>>
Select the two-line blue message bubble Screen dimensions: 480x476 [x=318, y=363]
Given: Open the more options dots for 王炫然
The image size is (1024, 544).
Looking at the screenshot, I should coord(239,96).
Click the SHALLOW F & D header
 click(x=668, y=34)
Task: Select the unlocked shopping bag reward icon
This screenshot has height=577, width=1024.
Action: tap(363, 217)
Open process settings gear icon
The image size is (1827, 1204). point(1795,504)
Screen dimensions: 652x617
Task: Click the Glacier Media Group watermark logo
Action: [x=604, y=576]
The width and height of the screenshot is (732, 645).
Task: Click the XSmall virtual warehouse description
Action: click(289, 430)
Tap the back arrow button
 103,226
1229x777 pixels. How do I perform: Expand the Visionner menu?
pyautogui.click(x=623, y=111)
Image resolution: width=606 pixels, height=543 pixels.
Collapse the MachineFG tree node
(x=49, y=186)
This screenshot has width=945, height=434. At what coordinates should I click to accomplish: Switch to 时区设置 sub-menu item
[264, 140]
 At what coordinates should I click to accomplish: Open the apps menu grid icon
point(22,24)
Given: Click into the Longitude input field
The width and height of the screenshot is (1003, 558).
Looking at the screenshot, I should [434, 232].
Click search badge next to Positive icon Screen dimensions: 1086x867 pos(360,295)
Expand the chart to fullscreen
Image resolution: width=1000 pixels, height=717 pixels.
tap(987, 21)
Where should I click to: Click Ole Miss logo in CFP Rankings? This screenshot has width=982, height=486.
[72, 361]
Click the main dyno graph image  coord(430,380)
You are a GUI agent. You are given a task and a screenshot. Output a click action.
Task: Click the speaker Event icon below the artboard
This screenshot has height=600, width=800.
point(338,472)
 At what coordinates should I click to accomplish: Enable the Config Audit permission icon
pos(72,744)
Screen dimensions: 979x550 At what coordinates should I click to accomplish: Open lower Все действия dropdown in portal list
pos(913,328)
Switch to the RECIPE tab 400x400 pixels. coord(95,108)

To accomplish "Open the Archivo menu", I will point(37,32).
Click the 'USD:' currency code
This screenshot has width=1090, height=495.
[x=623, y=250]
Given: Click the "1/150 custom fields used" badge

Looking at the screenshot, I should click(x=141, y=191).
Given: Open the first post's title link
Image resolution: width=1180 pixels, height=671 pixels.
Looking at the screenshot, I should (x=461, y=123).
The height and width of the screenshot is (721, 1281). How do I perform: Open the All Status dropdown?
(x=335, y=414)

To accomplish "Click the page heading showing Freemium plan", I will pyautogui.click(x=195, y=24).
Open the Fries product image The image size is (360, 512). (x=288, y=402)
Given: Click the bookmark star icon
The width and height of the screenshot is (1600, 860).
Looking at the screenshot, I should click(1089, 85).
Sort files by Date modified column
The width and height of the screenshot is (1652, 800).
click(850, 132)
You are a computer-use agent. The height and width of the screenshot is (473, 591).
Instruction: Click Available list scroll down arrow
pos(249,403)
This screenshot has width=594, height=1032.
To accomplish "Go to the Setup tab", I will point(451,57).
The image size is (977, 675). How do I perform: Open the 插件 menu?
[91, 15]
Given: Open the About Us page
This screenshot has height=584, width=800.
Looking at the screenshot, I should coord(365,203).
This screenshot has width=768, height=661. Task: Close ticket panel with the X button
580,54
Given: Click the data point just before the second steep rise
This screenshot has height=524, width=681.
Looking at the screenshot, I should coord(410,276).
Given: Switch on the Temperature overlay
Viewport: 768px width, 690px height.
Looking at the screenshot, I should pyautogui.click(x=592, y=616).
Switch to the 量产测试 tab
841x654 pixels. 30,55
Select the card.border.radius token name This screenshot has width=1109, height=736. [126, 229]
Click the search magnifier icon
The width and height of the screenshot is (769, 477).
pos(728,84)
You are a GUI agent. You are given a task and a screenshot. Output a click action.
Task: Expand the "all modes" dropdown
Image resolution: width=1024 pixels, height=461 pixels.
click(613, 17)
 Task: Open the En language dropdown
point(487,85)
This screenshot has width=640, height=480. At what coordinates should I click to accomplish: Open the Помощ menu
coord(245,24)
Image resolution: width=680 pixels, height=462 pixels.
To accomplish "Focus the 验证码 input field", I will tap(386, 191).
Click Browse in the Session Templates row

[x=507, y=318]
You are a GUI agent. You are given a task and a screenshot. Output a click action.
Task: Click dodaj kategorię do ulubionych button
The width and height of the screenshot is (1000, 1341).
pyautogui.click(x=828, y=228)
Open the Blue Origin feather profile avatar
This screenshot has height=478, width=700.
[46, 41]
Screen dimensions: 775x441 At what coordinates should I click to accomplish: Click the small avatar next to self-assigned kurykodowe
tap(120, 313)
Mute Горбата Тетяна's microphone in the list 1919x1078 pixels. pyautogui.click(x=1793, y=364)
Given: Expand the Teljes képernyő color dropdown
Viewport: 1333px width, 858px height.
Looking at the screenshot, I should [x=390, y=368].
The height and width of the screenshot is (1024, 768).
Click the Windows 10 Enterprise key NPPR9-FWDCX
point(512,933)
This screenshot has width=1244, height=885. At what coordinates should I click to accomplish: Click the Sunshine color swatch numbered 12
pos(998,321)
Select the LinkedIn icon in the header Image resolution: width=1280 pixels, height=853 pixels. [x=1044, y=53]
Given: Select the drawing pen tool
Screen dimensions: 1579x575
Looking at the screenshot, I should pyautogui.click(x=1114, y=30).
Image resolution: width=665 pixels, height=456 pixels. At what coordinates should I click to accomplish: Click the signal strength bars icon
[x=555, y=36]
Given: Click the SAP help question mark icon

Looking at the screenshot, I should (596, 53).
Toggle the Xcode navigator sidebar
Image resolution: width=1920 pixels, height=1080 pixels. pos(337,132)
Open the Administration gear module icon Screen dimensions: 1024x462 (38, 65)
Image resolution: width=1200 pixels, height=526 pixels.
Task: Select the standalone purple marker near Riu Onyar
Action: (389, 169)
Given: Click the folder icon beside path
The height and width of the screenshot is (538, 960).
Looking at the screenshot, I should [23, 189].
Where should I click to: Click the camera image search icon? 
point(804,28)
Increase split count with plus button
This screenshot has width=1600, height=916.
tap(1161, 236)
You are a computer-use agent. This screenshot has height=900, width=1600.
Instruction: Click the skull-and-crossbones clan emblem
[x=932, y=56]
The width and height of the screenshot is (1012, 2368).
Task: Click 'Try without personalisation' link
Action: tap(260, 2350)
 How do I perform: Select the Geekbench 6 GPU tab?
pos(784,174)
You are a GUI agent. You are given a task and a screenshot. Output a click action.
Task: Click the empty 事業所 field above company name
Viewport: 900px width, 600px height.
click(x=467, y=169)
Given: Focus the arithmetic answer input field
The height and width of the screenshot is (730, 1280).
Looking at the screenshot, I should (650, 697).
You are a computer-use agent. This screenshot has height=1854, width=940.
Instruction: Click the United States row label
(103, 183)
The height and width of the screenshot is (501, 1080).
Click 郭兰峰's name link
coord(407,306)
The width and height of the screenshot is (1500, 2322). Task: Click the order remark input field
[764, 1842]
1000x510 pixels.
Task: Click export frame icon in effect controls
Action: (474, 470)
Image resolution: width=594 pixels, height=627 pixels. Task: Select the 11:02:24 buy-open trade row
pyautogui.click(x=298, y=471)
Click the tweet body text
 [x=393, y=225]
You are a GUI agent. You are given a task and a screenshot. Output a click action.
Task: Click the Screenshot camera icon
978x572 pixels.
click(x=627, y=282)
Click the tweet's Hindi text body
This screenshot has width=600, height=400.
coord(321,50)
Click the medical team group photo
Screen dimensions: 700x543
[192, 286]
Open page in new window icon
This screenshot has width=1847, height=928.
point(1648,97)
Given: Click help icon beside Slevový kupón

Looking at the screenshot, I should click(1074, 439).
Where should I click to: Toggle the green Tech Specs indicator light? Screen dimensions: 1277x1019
<<
### Task prompt
Nothing but a number is expected: the tally of lines in the records that include the word "computer".

### Your response
3